START Data for analysis
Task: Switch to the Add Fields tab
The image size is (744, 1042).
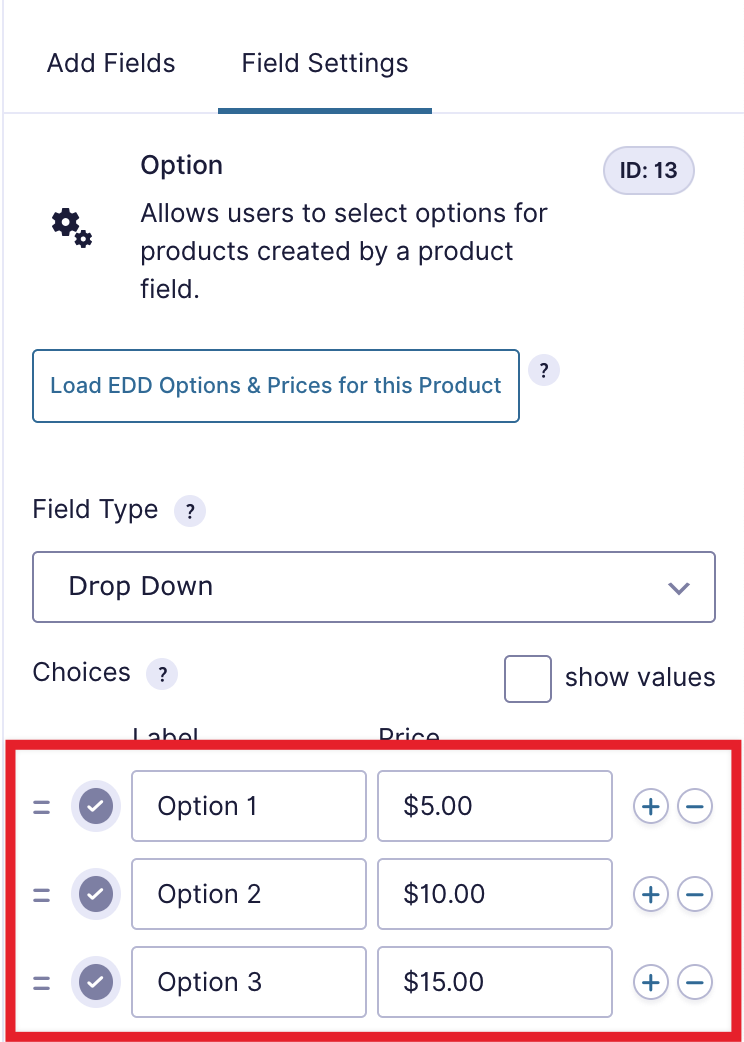Action: (111, 64)
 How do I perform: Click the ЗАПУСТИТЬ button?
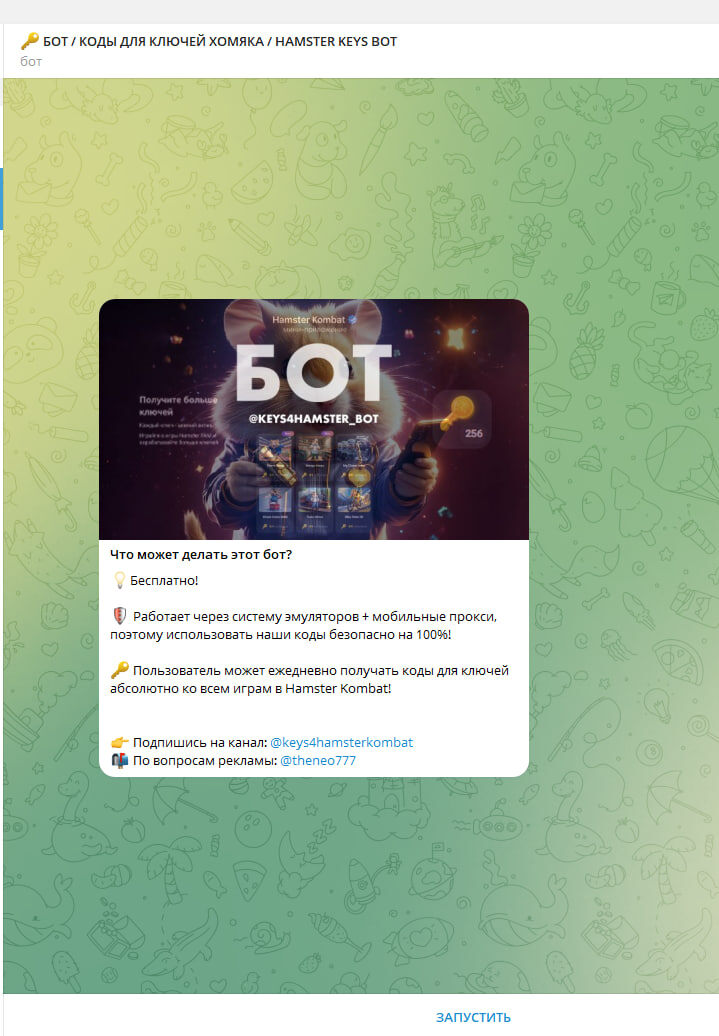473,1017
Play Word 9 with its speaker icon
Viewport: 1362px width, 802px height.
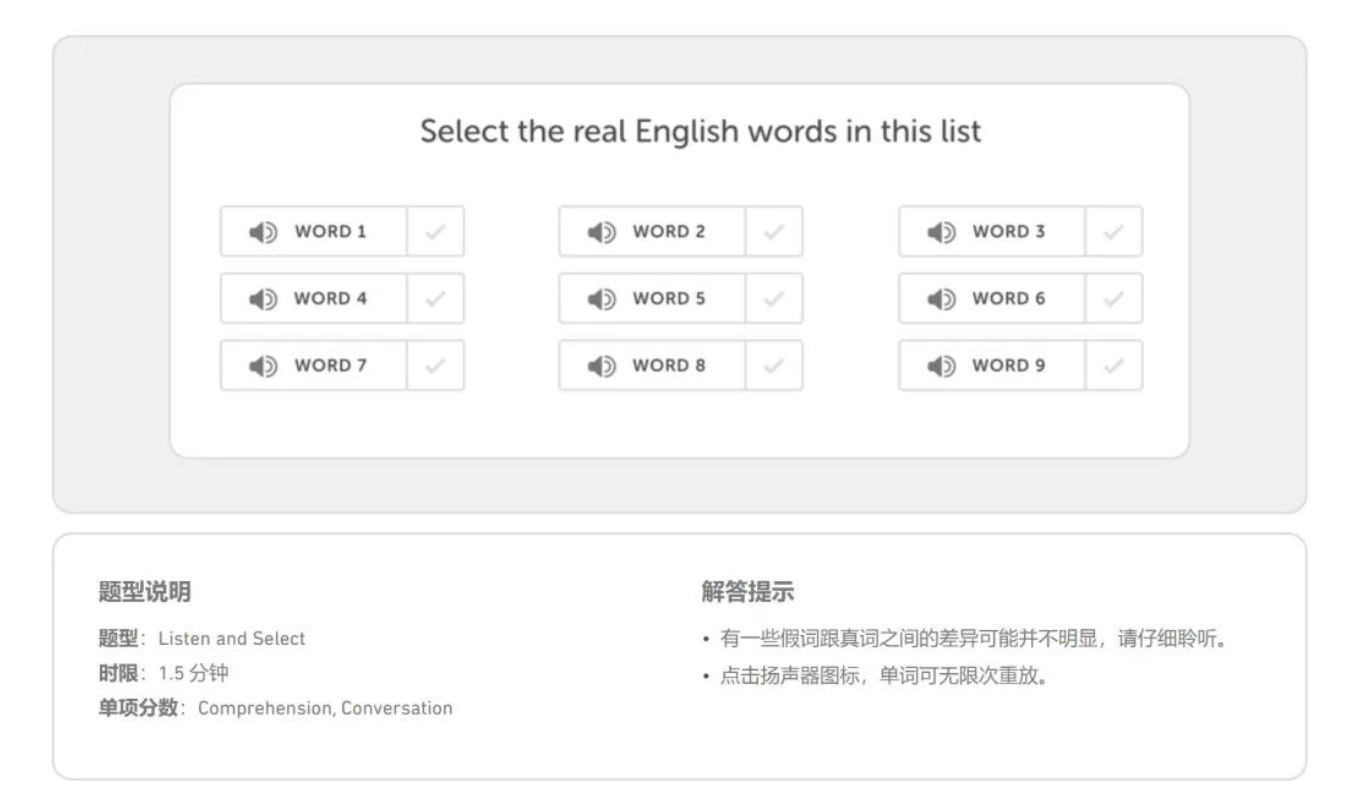pyautogui.click(x=941, y=366)
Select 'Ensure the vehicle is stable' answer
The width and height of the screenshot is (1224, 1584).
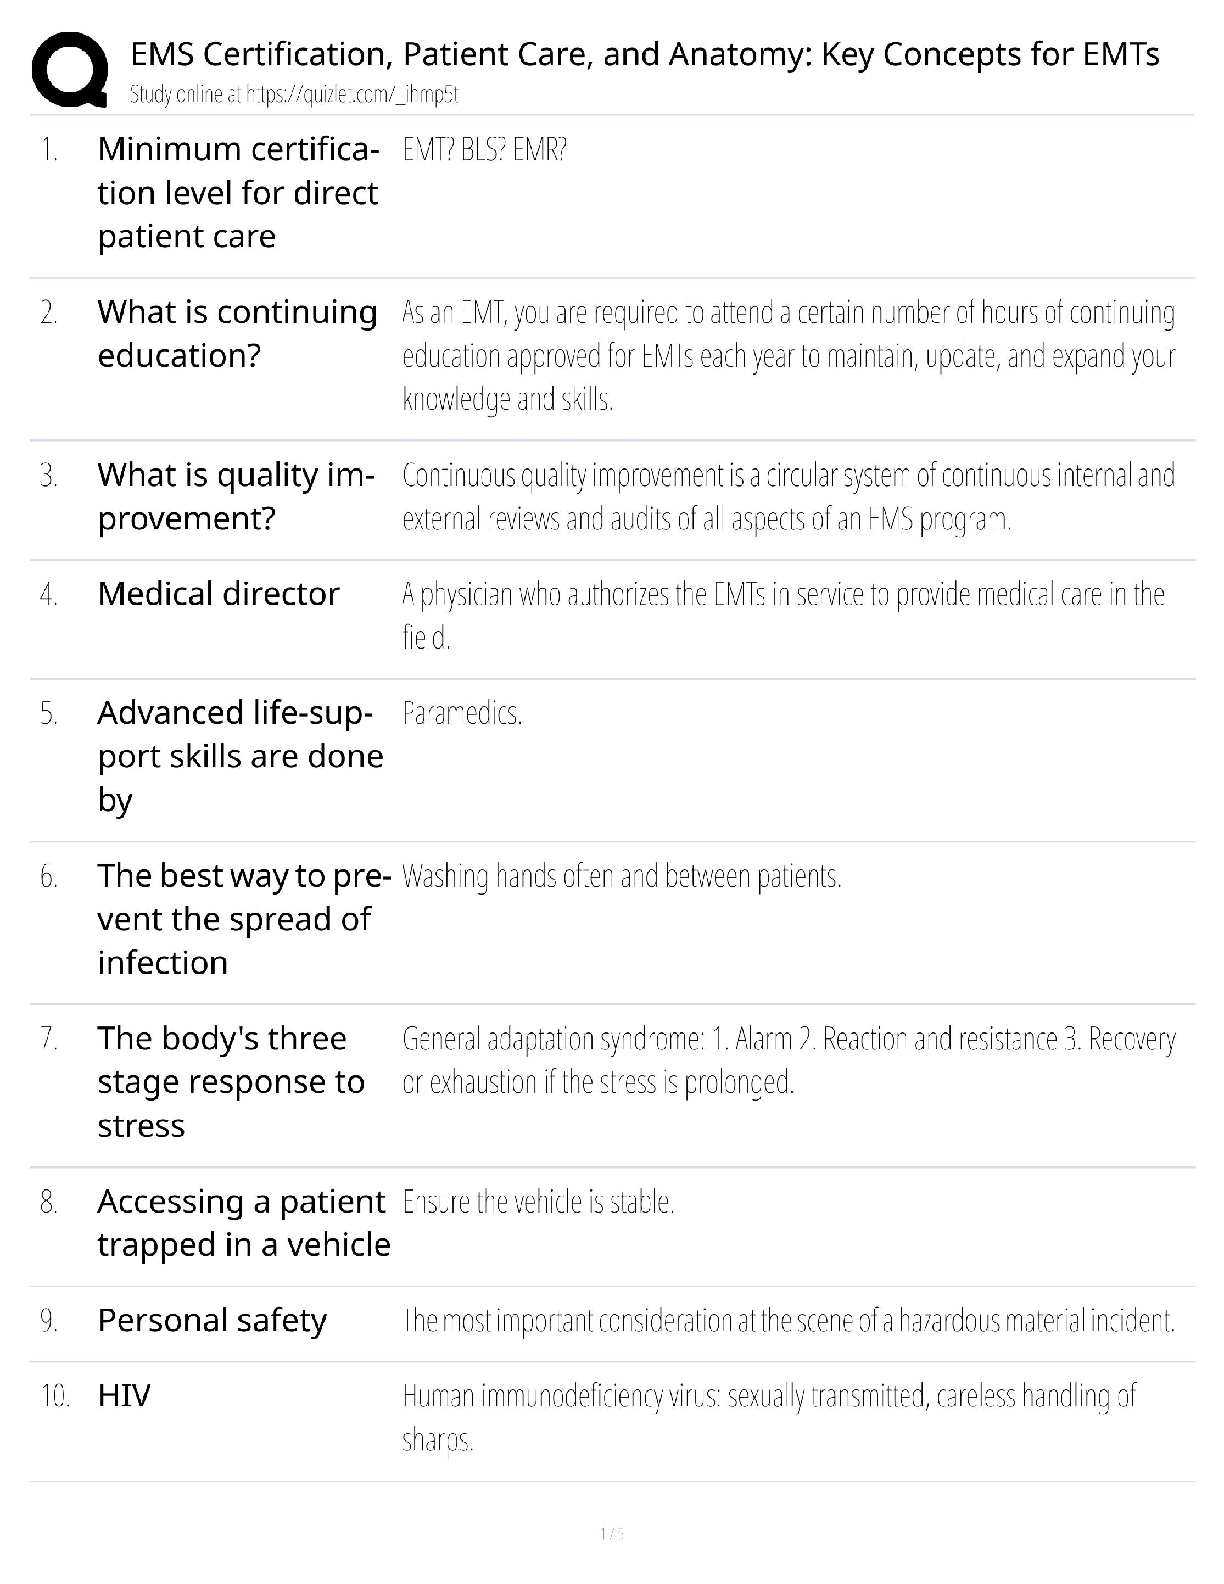[538, 1202]
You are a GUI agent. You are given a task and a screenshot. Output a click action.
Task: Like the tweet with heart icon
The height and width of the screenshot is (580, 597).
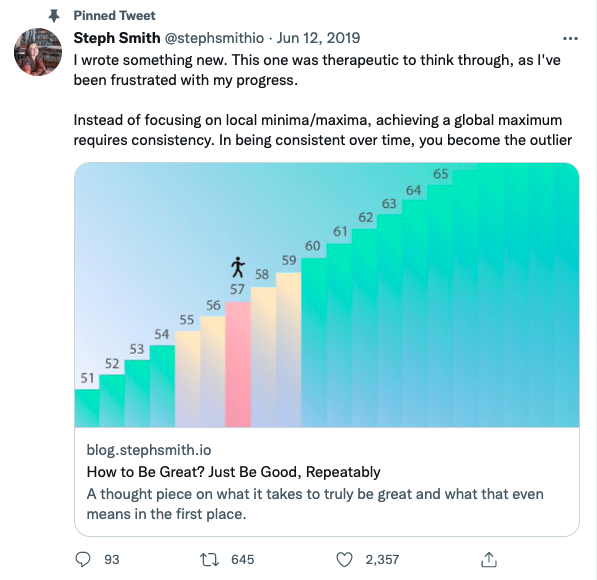[345, 559]
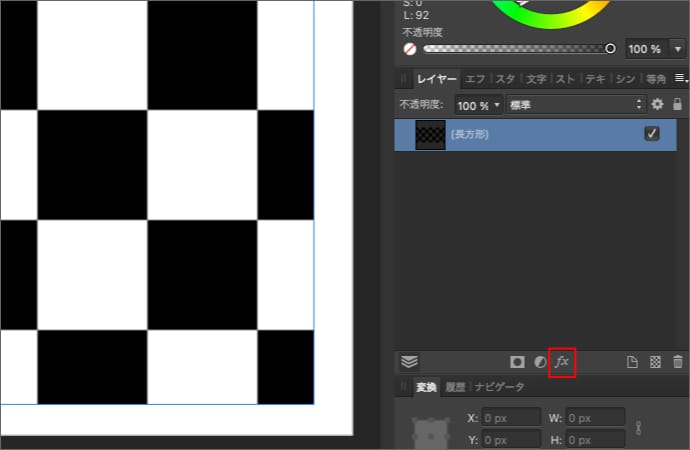
Task: Click the no-color red slash icon
Action: pyautogui.click(x=410, y=48)
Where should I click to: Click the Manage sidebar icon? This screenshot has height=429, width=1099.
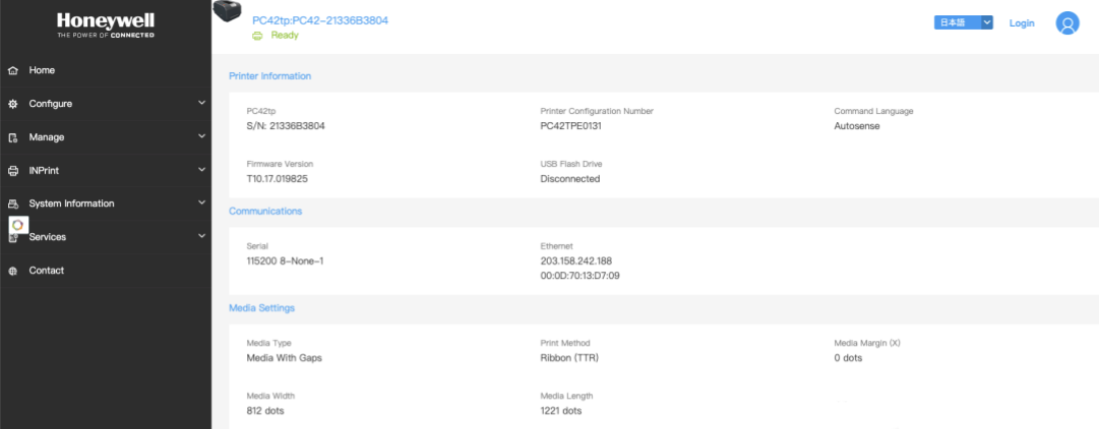pos(13,137)
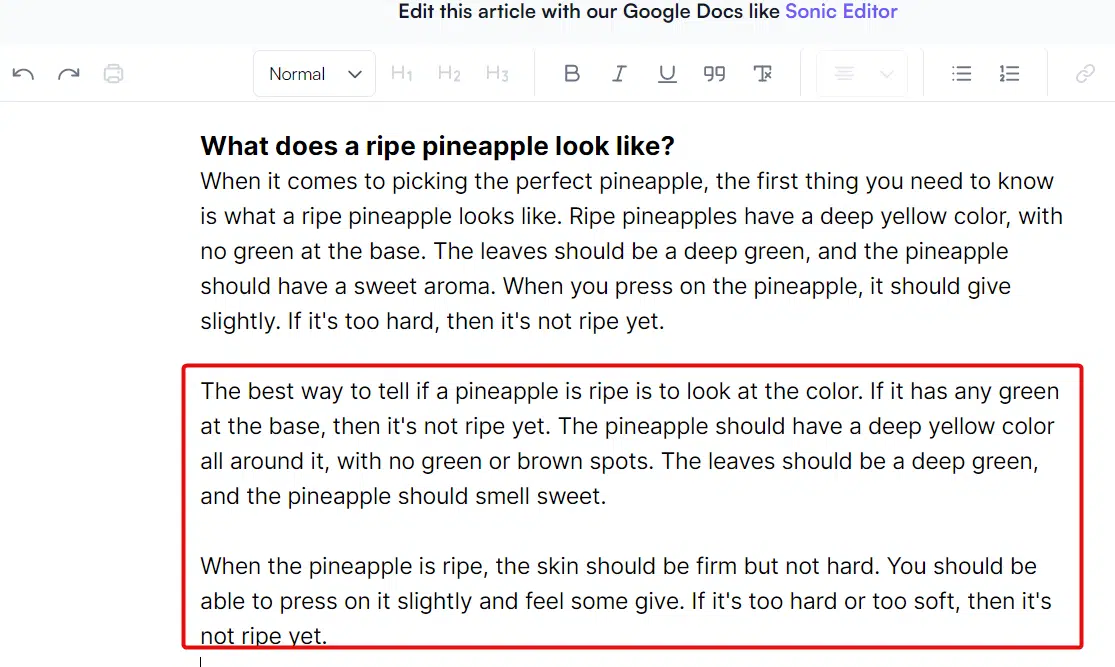The width and height of the screenshot is (1115, 667).
Task: Toggle italic formatting
Action: pos(619,74)
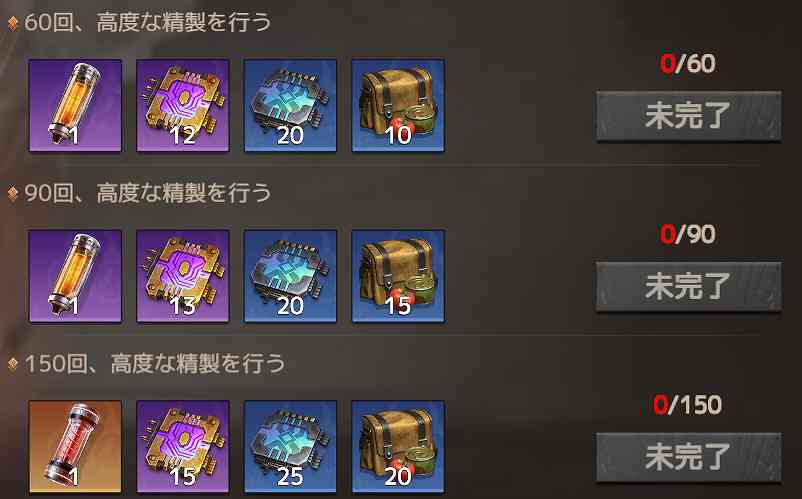Screen dimensions: 802x499
Task: Tap the supply bag showing 15
Action: click(398, 276)
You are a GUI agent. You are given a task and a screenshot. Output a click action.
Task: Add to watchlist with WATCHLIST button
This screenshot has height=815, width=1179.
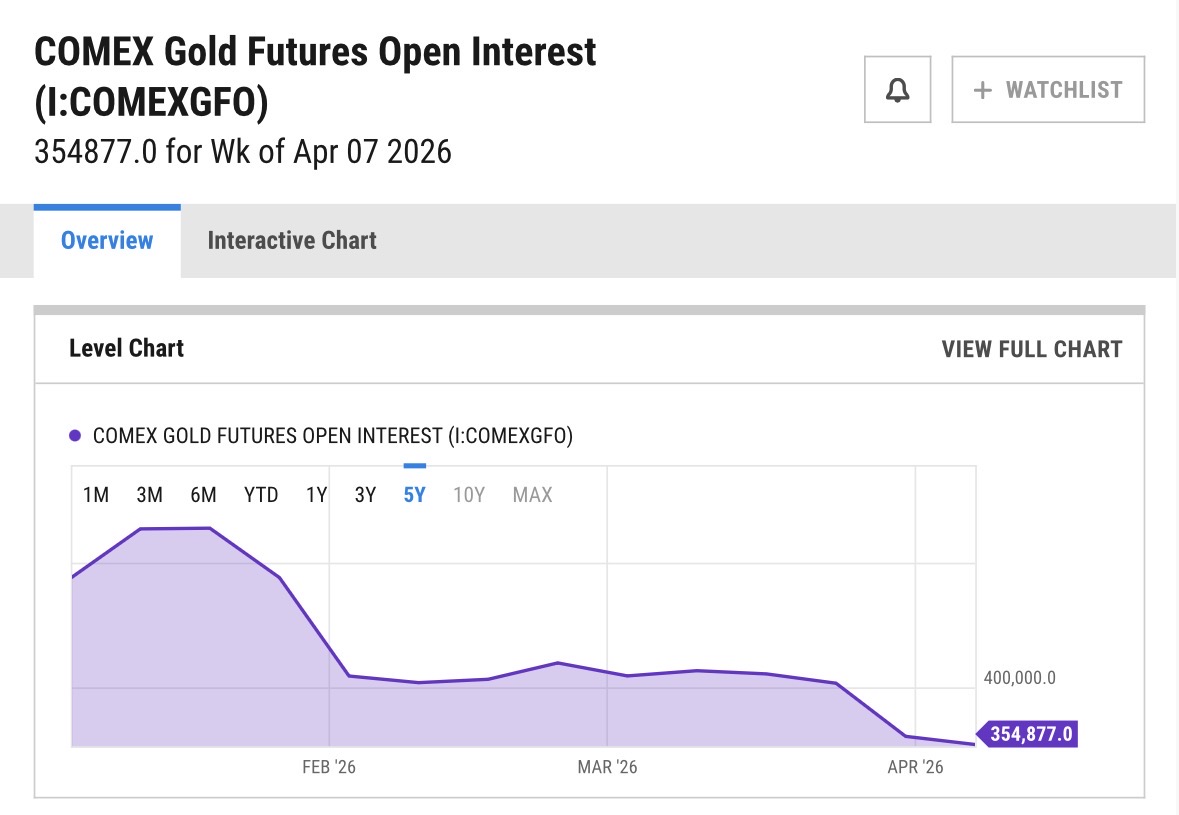click(x=1048, y=90)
END Data for analysis
> **Your assignment**
Every line between the one containing "Task: Like the tweet with heart icon" and the last line of the data above, both included, should be copied exactly, but not the pictures.

> **Output**
Task: Like the tweet with heart icon
The height and width of the screenshot is (580, 597).
[345, 559]
Task: Click the no-color red slash icon
Action: pyautogui.click(x=410, y=48)
Where should I click to: Click the Manage sidebar icon? This screenshot has height=429, width=1099.
pos(13,137)
The width and height of the screenshot is (1115, 667).
Task: Toggle italic formatting
Action: pos(619,74)
Screen dimensions: 802x499
Task: Tap the supply bag showing 15
Action: click(398, 276)
You are a GUI agent. You are given a task and a screenshot. Output a click action.
Task: Add to watchlist with WATCHLIST button
This screenshot has height=815, width=1179.
click(x=1048, y=90)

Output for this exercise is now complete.